Ce contexte favorable permet à de nouveaux gérants de se faire un nom. Parmi ces nouveaux talents émergents, on peut citer David Rogers, gérant du fonds Castle Hook, qui est un peu le fils spirituel du légendaire Stan Druckenmiller. Son fonds est en hausse de plus de +38% cette année, après avoir engrangé des gains de +27% en 2021 et de +49% en 2020. Parmi les autres nouveaux gérants macro, qui ont la caractéristique commune est d’être assez «low profile», on peut retenir Al Breach, gérant de Gemsstock, qui est en hausse de +13,7% depuis le début de l’année (+10% en 2021 et +50% en 2020). De son côté, Andrew Law de Caxton a fait encore mieux avec +24% cette année (+8% en 2021 et +63% en 2020).

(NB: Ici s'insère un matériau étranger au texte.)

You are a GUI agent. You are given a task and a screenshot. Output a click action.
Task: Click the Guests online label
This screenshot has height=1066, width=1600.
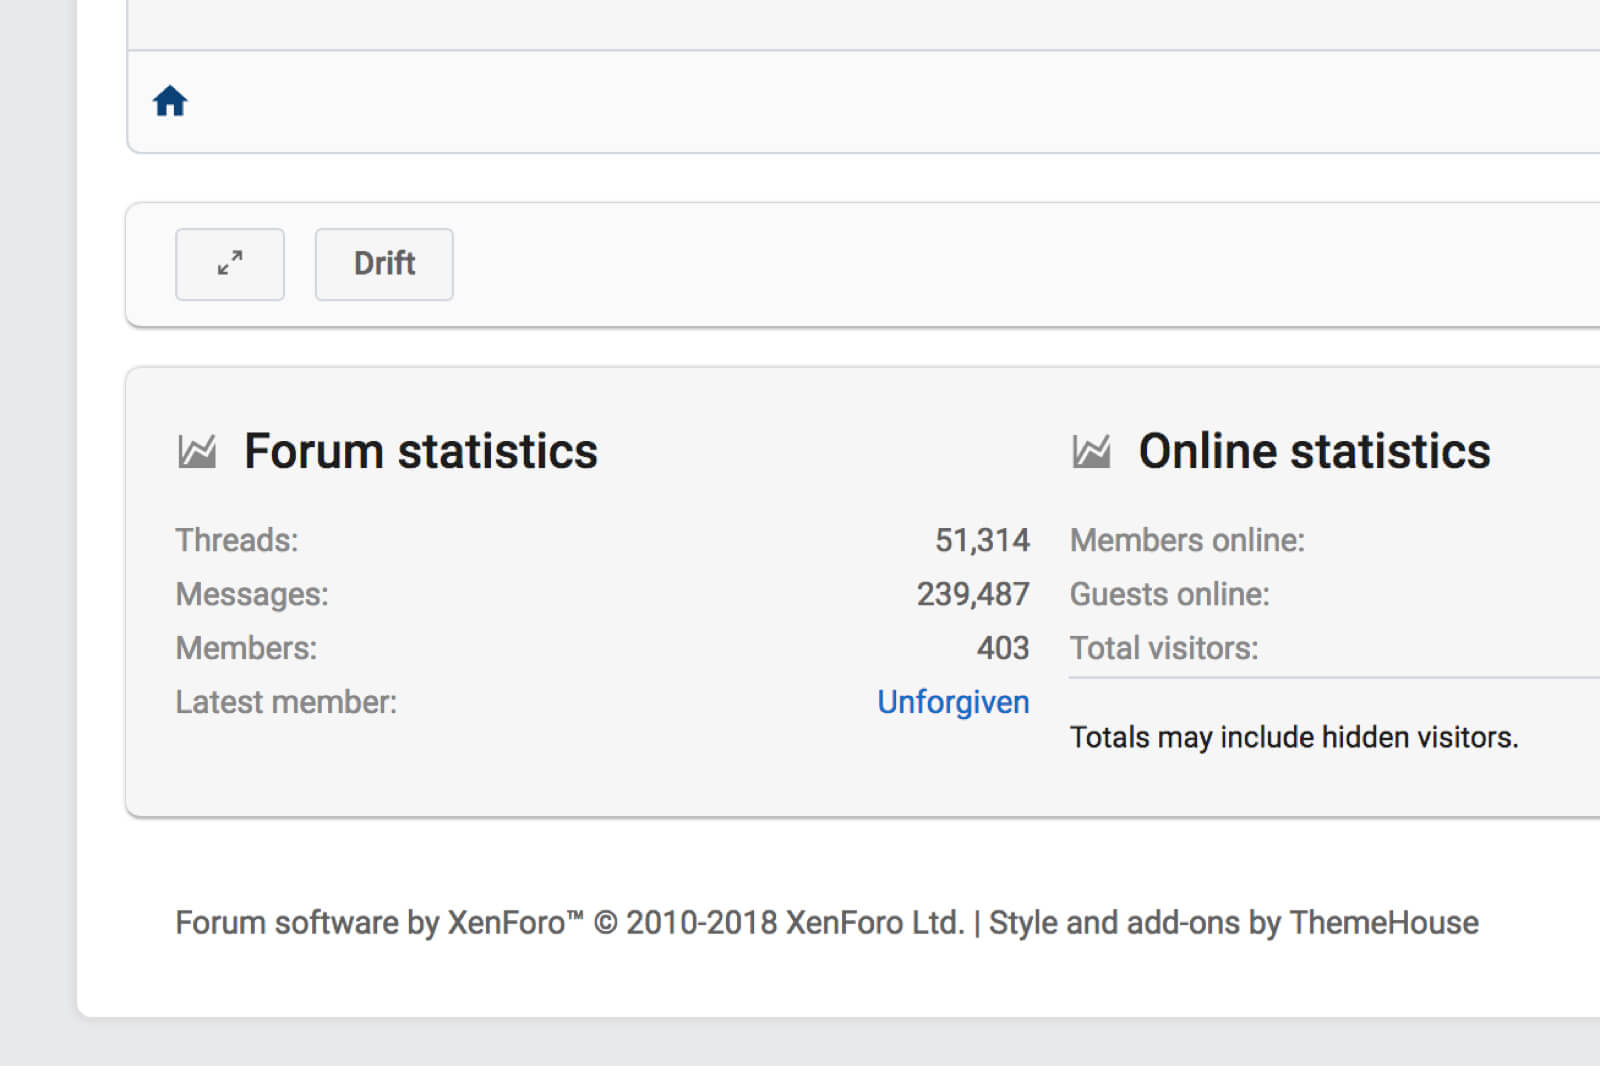click(1170, 594)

Comme on peut le constater, la relève est assurée et la gestion active ne manque pas d’arguments à faire valoir pour retrouver les faveurs des investisseurs. Et c’est sans doute ça le plus important: dans ces périodes d’instabilité et d’incertitude extrême, il est rassurant d’avoir un vrai pilote aux commandes, capable de gérer activement le niveau de risque et de réagir rapidement aux imprévus.